Three out of Five stars
Running time: 101 mins

Watchable comedy with decent comic performances and a scattering of good gags, but it's also predictable, patchy in places and outstays its welcome, even at 101 minutes.

What's it all about?
Directed by Michael Lembeck, Tooth Fairy stars Dwayne Johnson as cocky hockey player Derek Thompson, who has earned the nickname The Tooth Fairy because of his habit of knocking his opponents' teeth out when he slams them into the walls of the arena. However, when Derek discourages a young boy's dreams of future hockey stardom, he finds himself sentenced to two weeks as an actual tooth fairy, overseen by a fairy godmother (Julie Andrews!) and a caseworker (Stephen Merchant) who has his own dreams of one day getting his wings.

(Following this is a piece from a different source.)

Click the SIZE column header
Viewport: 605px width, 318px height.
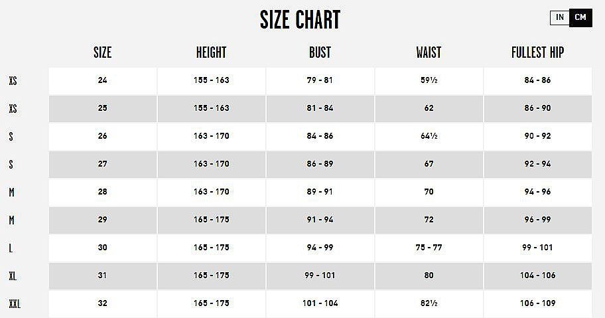coord(102,52)
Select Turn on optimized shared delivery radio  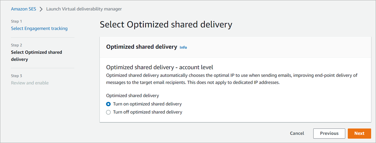pos(108,104)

Naturally, his new-found tooth fairy duties play havoc with Derek's plans to settle down with his girlfriend Carly (Ashley Judd) and her two children, sulky teen Randy (Chase Ellison) and adorable five-year-old tooth-loser Tess (Destiny Grace Whitlock). Fortunately, Q-like fairy Jerry (Billy Crystal) is on hand to provide a few useful tools of the trade, such as invisibility spray, shrinking paste and amnesia dust.

The Good
We're not supposed to call Johnson The Rock anymore, but this film might as well have been called The Rock IS The Tooth Fairy, since the scriptwriters clearly didn't think too far beyond the initial joke of squeezing him into a pink tutu and tights. Admittedly, this is the funniest joke in the film, despite a handful of good one-liners from Stephen Merchant and an enjoyable cameo from Billy Crystal that makes you wish he made more movies.

The Bad
The predictable script duly ticks all the right boxes for this sort of film but the tone is extremely patchy and inconsistent throughout. For example, Derek's character veers wildly between nice-guy-who-seems-to-have-learned-his-lesson and jerk from scene to scene without any real connection between them. On top of that, the pacing drags horribly and the comedy set-pieces will only entertain the very young, while Merchant and Johnson seem locked in a mugging competition that gets very annoying very quickly.

Worth seeing?
Johnson has enough charm to ensure that Tooth Fairy is never less than watchable but it doesn't quite push the emotional buttons the way you want it too and it should have been a lot funnier.

Film Trailer

Tooth Fairy (PG)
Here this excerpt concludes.